2.    Suppliers selection
The objective should be that of having the lesser possible number of suppliers to obtain bargaining power and, consequently, lower costs and more support from the supplier. Additionally, a lower number of suppliers lead to reduced expenses, demanding lesser employees (buyers and assistants) and control simplification. In this process of supplier selection various aspects will be considered: market share; supplier relationship with the network; price and margin; commercial policy (minimum orders, order “tradeload”, returns treatment, support and promotions); and expansion capability (supplying different stores and different geographies).

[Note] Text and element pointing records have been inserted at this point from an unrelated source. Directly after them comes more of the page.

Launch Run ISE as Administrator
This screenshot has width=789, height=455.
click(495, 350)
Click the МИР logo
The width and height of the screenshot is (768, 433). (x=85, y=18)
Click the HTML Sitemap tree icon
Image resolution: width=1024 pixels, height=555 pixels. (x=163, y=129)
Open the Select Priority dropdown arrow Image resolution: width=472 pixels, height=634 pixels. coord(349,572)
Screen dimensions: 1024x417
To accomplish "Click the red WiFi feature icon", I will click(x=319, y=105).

3.    Product and Supplier Performance Evaluation
This evaluation considers the following elements: sales, purchases, gross margin, received income (free merchandise and money), shrinkage, stock in amount and days, accounts payable to supplier in amount and days.

4.    Product presentation at the Point of Sale (Store)
It is not recommendable to create a store solely based on statistical models and privileging efficiency. The company needs to make choices and bets aiming to differentiate from the competition and /or improving profitability. The buying area may contribute to that.

5.    Replenishment
Both out of stock (lack of products) and overstock (excess of products) are reflexes of replenishment problems. It is the buying area responsibility to provide information about replenishment parameters, analyze stocks without sales for many days, on imminent problems involving suppliers and revise the position (portfolio) of pending (outstanding) orders.

6.    Control Activities

a.    Assortment Committee
The committee is comprised of professionals from the buying, operations and logistics areas. The Committee analyzes new suppliers and products to be introduced establishing sales and profits targets as well as an evaluation schedule.

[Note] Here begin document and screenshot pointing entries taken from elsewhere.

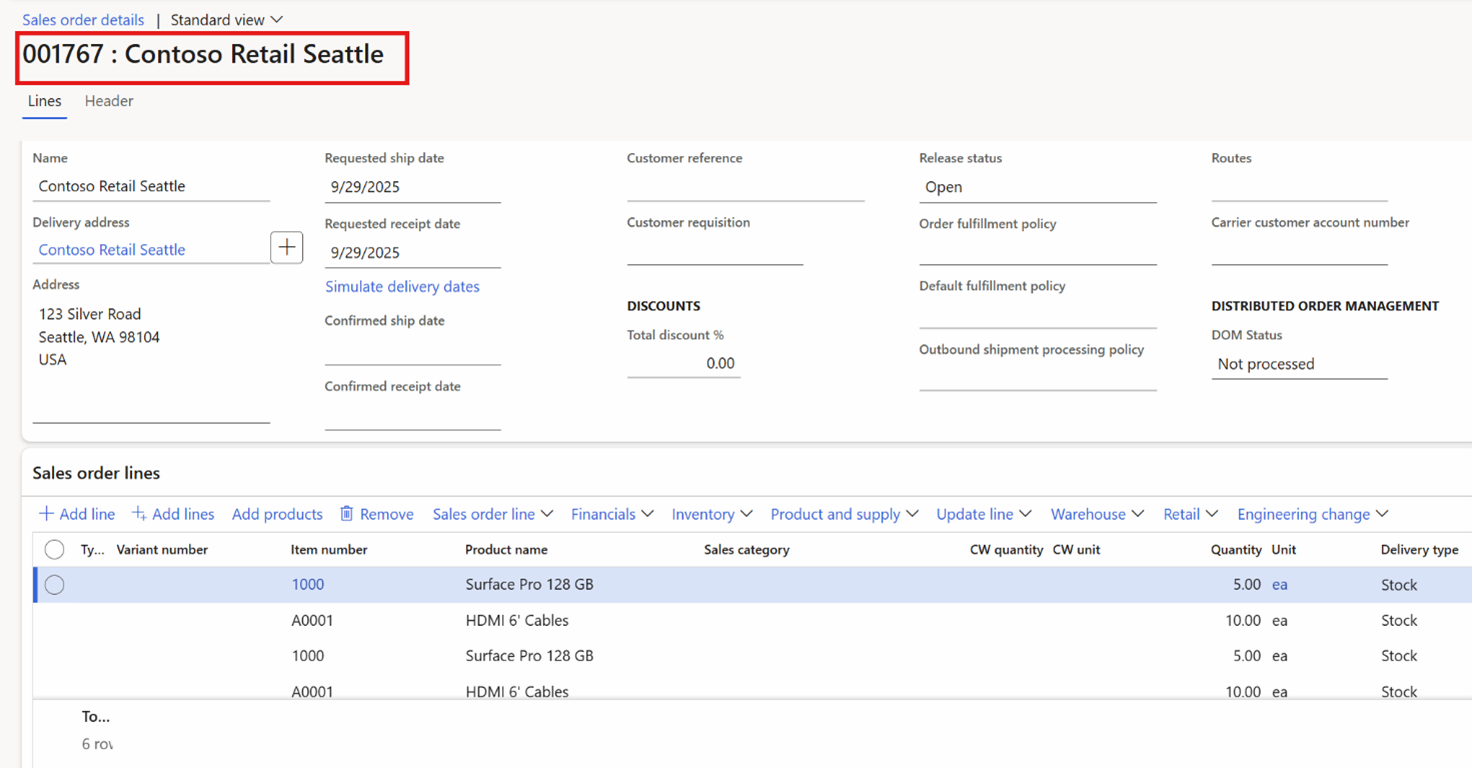The image size is (1472, 768).
Task: Expand the Financials dropdown menu
Action: coord(611,514)
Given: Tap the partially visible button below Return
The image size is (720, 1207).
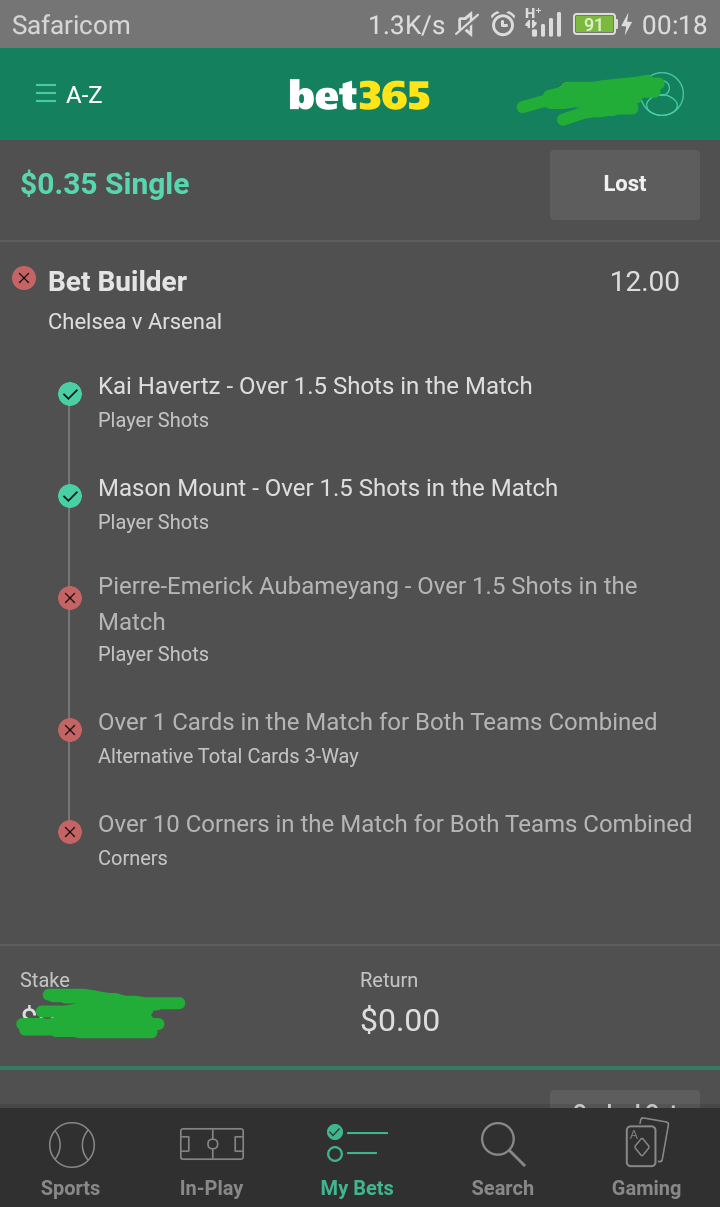Looking at the screenshot, I should tap(625, 1098).
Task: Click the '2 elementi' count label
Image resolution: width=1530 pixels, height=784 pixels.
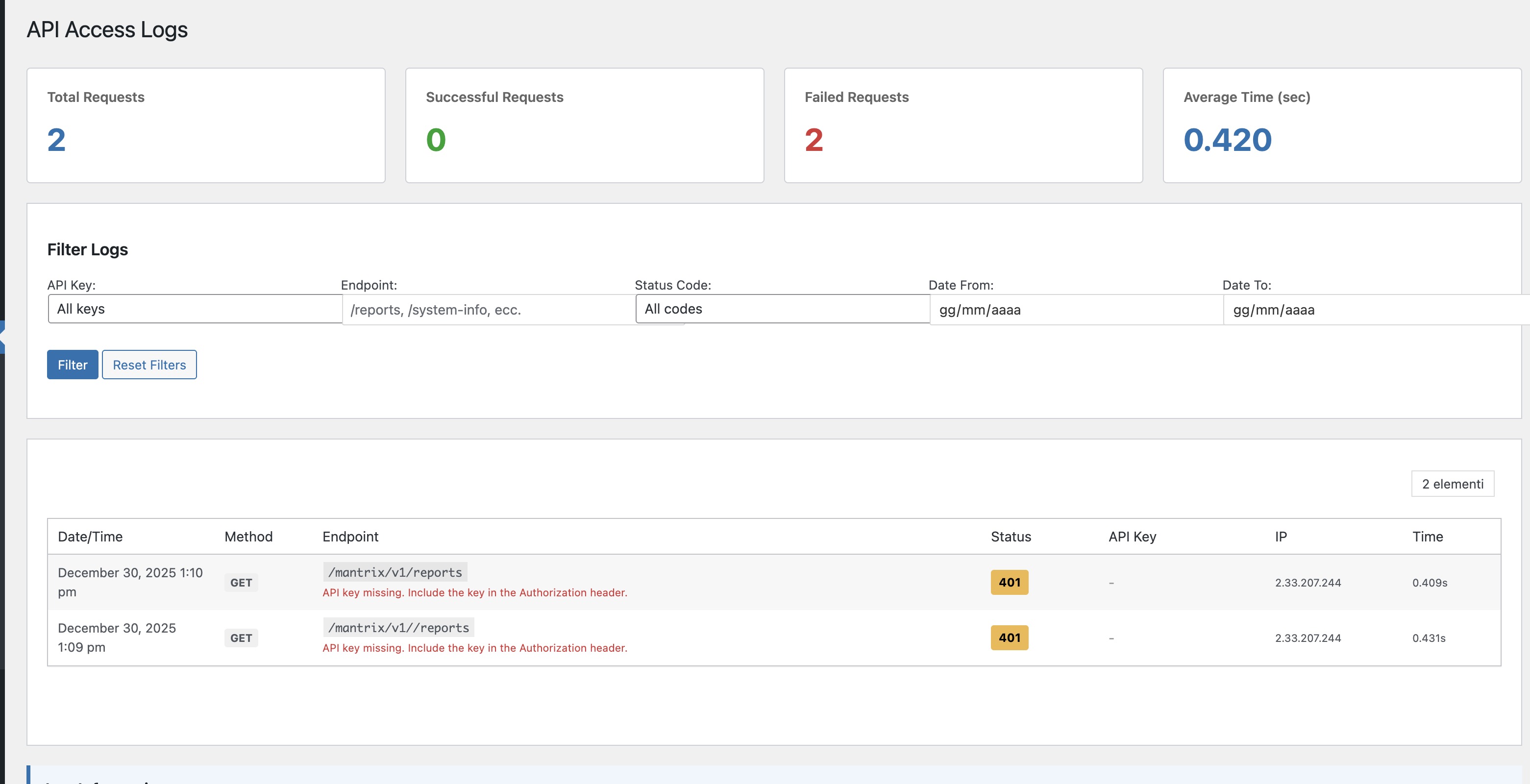Action: [1452, 484]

b.    Visit to Competition and Own Stores
This is an activity of “visual” control. Visiting both the competition as own stores, allows comparison in terms of assortment, promotions, price level, and, eventually, a new supplier (that maybe could not reach the large retailers) can be identified.

c.    Buying Agreement
Every supplier must sign a standard buying agreement. Such contract establishes responsibilities from side to side – those involving the product are assumed by the supplier, except when the product is affected by bad storage or bad manipulation –, fees or funds or incomes to be paid (and how they are calculated), the price list to be used, payment terms, the treatment of product returns etc.

d.    Annual Negotiation
At least once a year there are negotiations in which both the retailer and the supplier discuss their objectives and seek mutual alignment. Depending on the relation with the supplier and its performance, the defined strategy may be reducing its participation, developing another supplier.
Generally, suppliers are classified accordingly to levels of sales and profits. Based on this classification, participants of the annual meeting are defined. This may involve up to the CEO of both companies (top to top meeting).

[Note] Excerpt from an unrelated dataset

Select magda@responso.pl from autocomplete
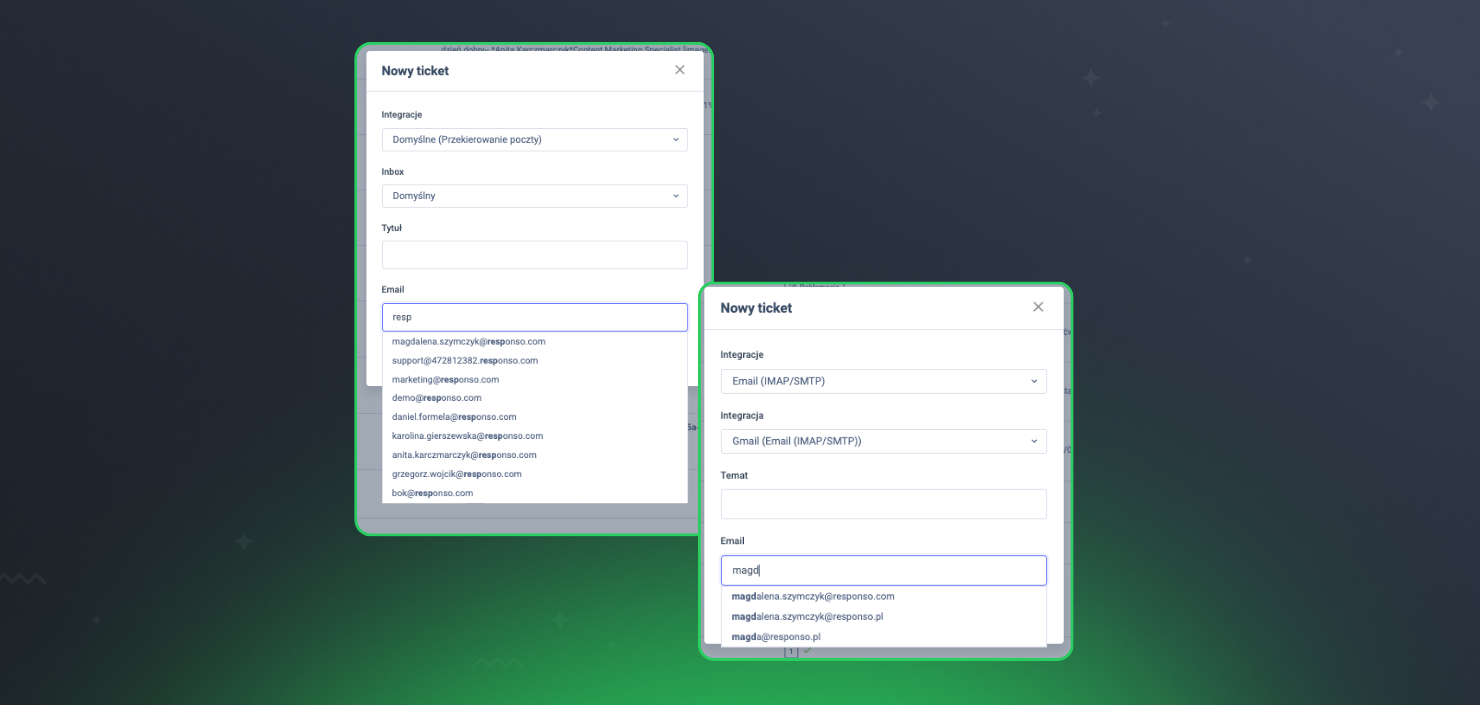 tap(776, 637)
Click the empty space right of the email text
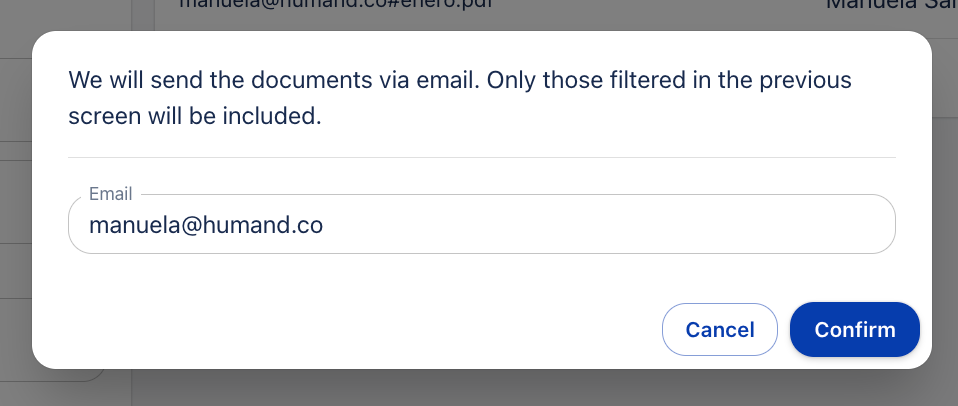 pyautogui.click(x=600, y=226)
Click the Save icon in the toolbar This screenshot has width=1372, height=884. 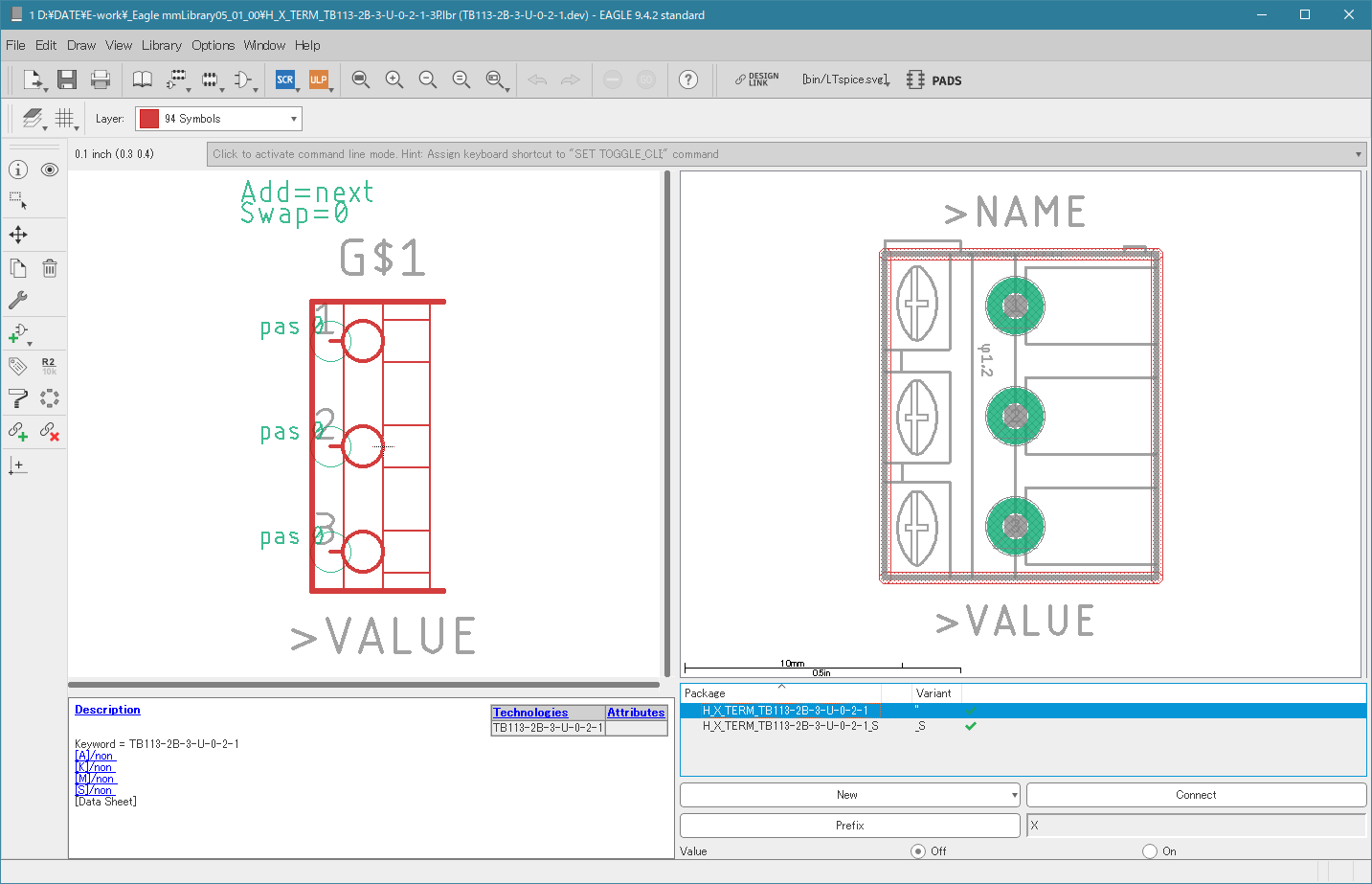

7.    “Opportunistic” Activities

a)    Tactical Negotiations
These negotiations represent an “arm wrestling” and a “give and take”. Examples of these types of negotiation are those involving a compensation (or even return) of stock purchased in excess or a margin recovery for having accompanied an activity promotion conducted by a competitor.

b)    “In-Out”
These opportunities arise from big lots of products offered by manufacturers or distributors. They may be originated by discontinuation of production, excess inventory, excess imports, products apprehended by the IRS, among other motives. The strategy to be used – and of difficult application by large retailers – is that of purchasing the product and put it on display without any commitment with the maintenance of that item after it is sold out. This is a double opportunity for a higher profitability and of creating excitement/animation at the point of sale (store). Large retailers face difficulties in taking advantage of such opportunities as they do have neither the flexibility nor the autonomy. The structure and the processes created to make the business efficient and controlled do give slim or no room for such activities. When they do take place it is an exception to the rule.